16
Billy se despertó. La niebla, el agua oscura que había visto en su mente, habían desaparecido por completo.
Se incorporó. Estaba magullado, pero no cansado. Llevaba puesta la misma ropa que cuando se había dormido, pero se la habían quitado y la habían lavado. Cerró los ojos y vio los entes oceánicos de su sueño narcotizado.
Junto a la puerta había un hombre vestido con un mono. Billy se removió en la cama para cambiar de postura y poder verlo, desenroscándose en una actitud a medio camino entre el amedrentamiento y la belicosidad.
—Te están esperando —dijo el hombre. Abrió la puerta. Billy bajó las manos lentamente. Reparó en que se encontraba mejor de lo que había estado en mucho tiempo.
—Me habéis drogado —le reprochó.
—Yo no sé nada de eso —dijo el hombre, nervioso—. Pero te están esperando.

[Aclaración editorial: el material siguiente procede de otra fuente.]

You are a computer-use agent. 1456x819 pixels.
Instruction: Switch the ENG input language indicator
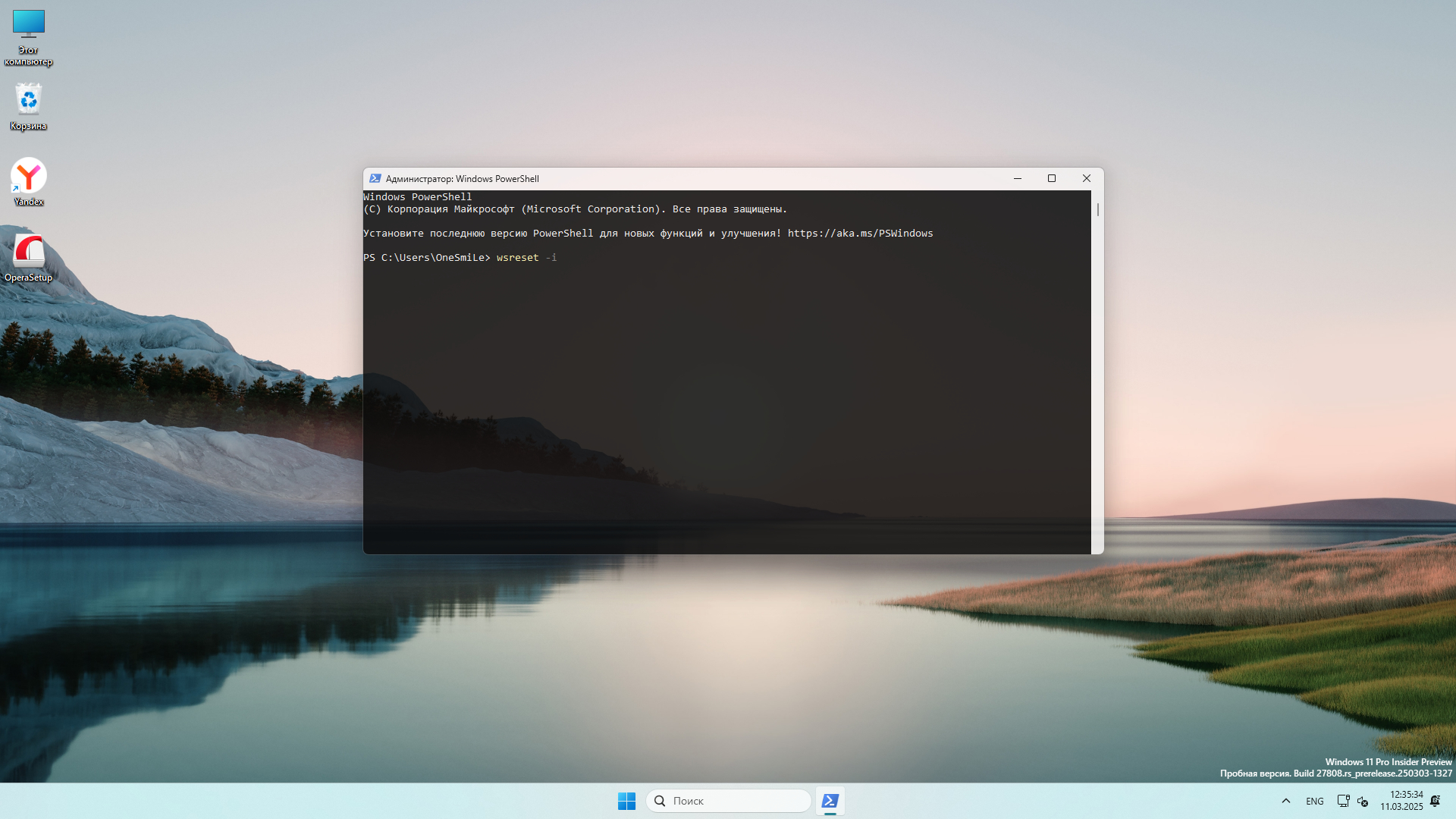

Billy lo siguió, pasando junto a decápodos y pulpos iluminados por fluorescentes. Persistía la presencia del sueño de Billy, como el agua en sus oídos. Se fue quedando rezagado, hasta que el hombre dobló una esquina, entonces se escabulló y corrió lo más silenciosamente que pudo, acelerando entre los ecos de sus pisadas. Contuvo el aliento. En un cruce se detuvo, con la espalda pegada a la pared, y miró a su alrededor.
Distintas subespecies en el cemento. Tal vez pudiera rastrear la ruta a base de rememorar cefalópodos. No tenía ni idea de adónde ir. Oyó las pisadas de su escolta pocos segundos antes de que el hombre reapareciera. Le hizo un gesto, una llamada embarazosa.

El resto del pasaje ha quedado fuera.